Nadella hat es für 2,5 Milliarden Dollar vor einem Jahr gekauft – auch um einen populären Titel für die HoloLens anbieten zu können. Bekanntester Mitbewerber im Bereich der AR ist Google Glass.

Für die HoloLens steht noch kein Verkaufstermin fest. Entwickler sollen nächstes Jahr eine Vorabversion bekommen. Daher werden AR-Systeme, bis sie bezahlbar und nutzerfreundlich sind, „noch etwas Zeit brauchen“, meint Avni Yerli, Chef des Frankfurter Spieleentwicklers Crytek. Die Oculus könnte bereits in den kommenden Jahren massenmarkttauglich werden.

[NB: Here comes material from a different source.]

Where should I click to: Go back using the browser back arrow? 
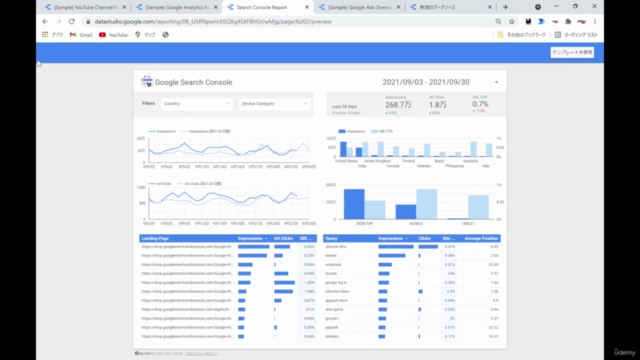click(45, 22)
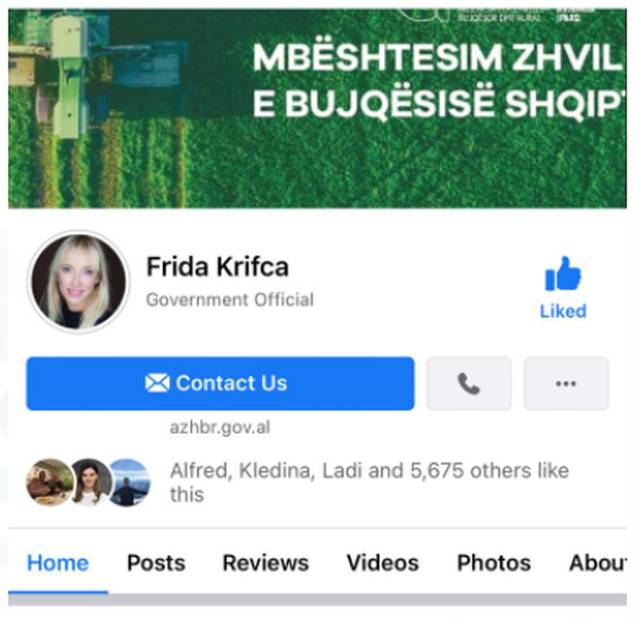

Letztlich hängt der Erfolg der Systeme von Zahl und Beliebtheit der angebotenen Spiele ab. Angesichts vieler angekündigter Titel für die Oculus scheint Facebook im Vorteil zu sein. Zumal Facebook sich darauf vorzubereiten scheint, künftig beide Systeme zu verschmelzen. Jedenfalls hat der Konzern schon mal Surreal Vision übernommen. Die britische Firma ist ein Spezialist für gemischte Realitäten, indem sie die echte Welt in die virtuelle überträgt.

Microsoft-Chef Nadella weiß um den Rückstand und positioniert die HoloLens daher nicht mehr allein als Spielgerät: Unternehmen sollen die Brille ebenfalls nutzen, etwa um Servicetechniker durch die Reparatur einer Maschine zu führen.